Scaling Analysis: A comprehensive scaling study up to 12 spins demonstrates that while the trend is not universal, it holds for the majority of instances.

4. Key Results

Single Instance Behavior:
- For a 6-spin instance with 4 degenerate ground states, increasing $\mu_+$ suppressed the sampling bias.
- At short annealing times ( $T \lesssim 10^3$ ), higher $\mu_+$ increased entropy (fairness) but decreased the total probability of finding any ground state ( $P_{GS}$ ).
- At long annealing times ( $T \approx 10^4$ ), $P_{GS}$ remained near unity for all $\mu_+$ , and increasing $\mu_+$ monotonically increased entropy, effectively eliminating the trade-off.
D-Wave Hardware Results:
- Unfair sampling was observed on the D-Wave system, though the magnitude was lower than in simulations (likely due to thermal relaxation and noise).
- The entropy initially increased slightly with $\mu_+$ , dipped at $\mu_+ \approx 0.4$ , and then increased again. Crucially, the states that were biased in simulation remained the biased states on hardware, confirming the structural nature of the bias.
- As $\mu_+$ increased, the sampling distribution became closer to uniform, even as $P_{GS}$ decreased.
Scaling Analysis (N = 4 to 12):
- For $N=4$ , all instances showed fair sampling regardless of $\lambda$ .
- For larger $N$ , the behavior became complex, with some instances showing non-monotonic entropy changes.
- Monotonic Increase Rate: Table I shows the fraction of instances where entropy increased monotonically with the penalty coefficient:
  - $N=4$ : 100%
  - $N=6$ : 91%
  - $N=8$ : 74%
  - $N=10$ : 72%
  - $N=12$ : 74%
- The rate saturates around 70–75% for larger systems, indicating that increasing the penalty coefficient improves fairness in the majority of cases, even if not universally.
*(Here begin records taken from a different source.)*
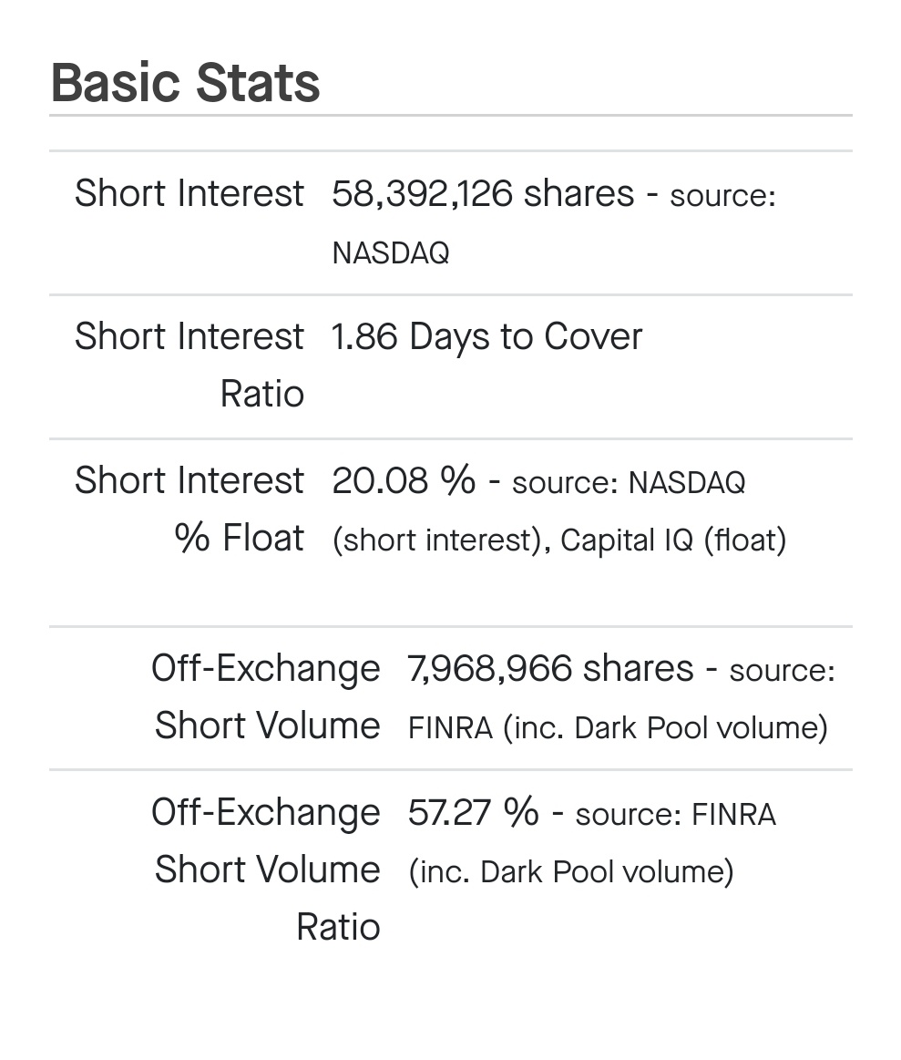
Task: Select the Short Interest label
Action: point(189,193)
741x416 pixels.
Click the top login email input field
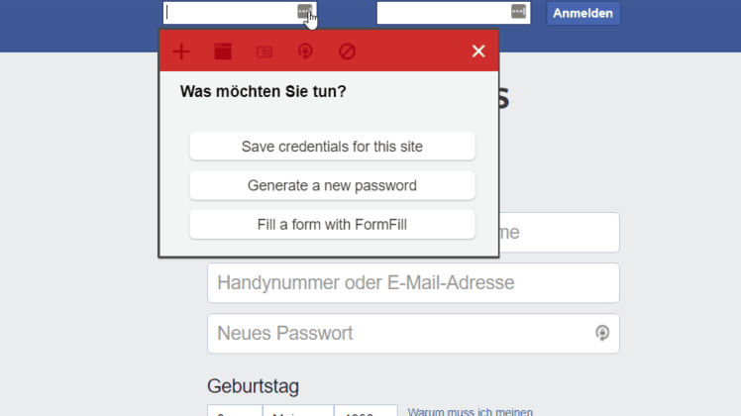click(x=240, y=13)
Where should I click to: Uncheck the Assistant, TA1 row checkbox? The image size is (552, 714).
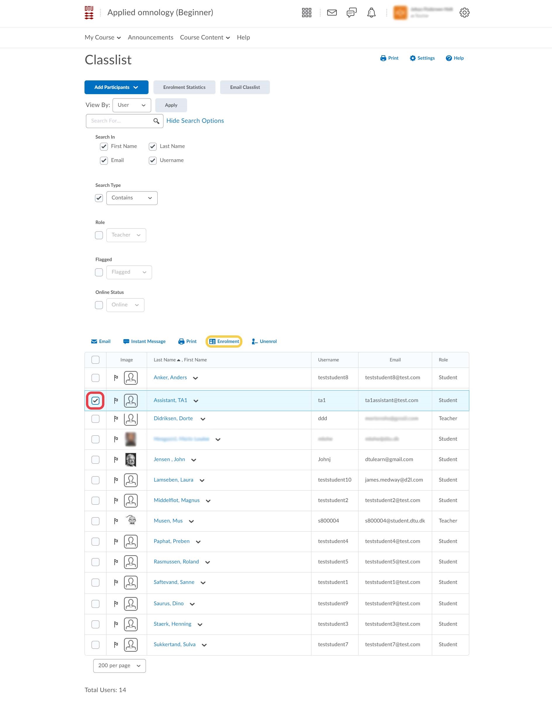pos(95,400)
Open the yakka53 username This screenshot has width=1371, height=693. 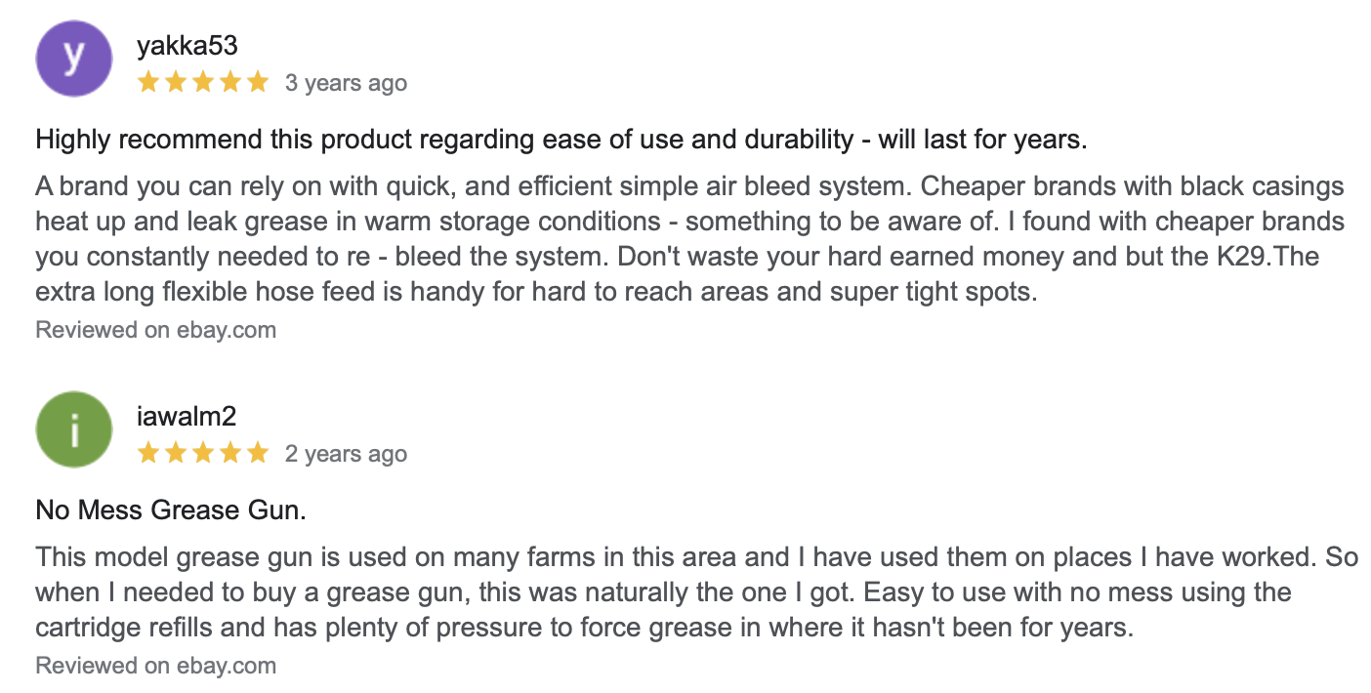point(187,46)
5. Significance and Future Directions

New Perspective on Penalty Design: The findings suggest that the penalty coefficient should not be tuned solely for feasibility but also as a control parameter for sampling diversity.
Theoretical Implications: The results highlight a gap in theoretical understanding, particularly regarding degenerate perturbation theory in constrained settings. The mechanism driving the bias remains an open question.
Future Work: The authors propose investigating the role of noise/thermal relaxation quantitatively, exploring larger degeneracies, extending the analysis to other constrained problems, and utilizing structure-aware drivers (e.g., XY-mixers or QAOA) that inherently preserve constraints to potentially eliminate unfair sampling.

In conclusion, this work provides empirical evidence that increasing the penalty coefficient is a viable strategy to mitigate unfair sampling in constrained quantum annealing, offering a practical lever for improving solution diversity in real-world applications.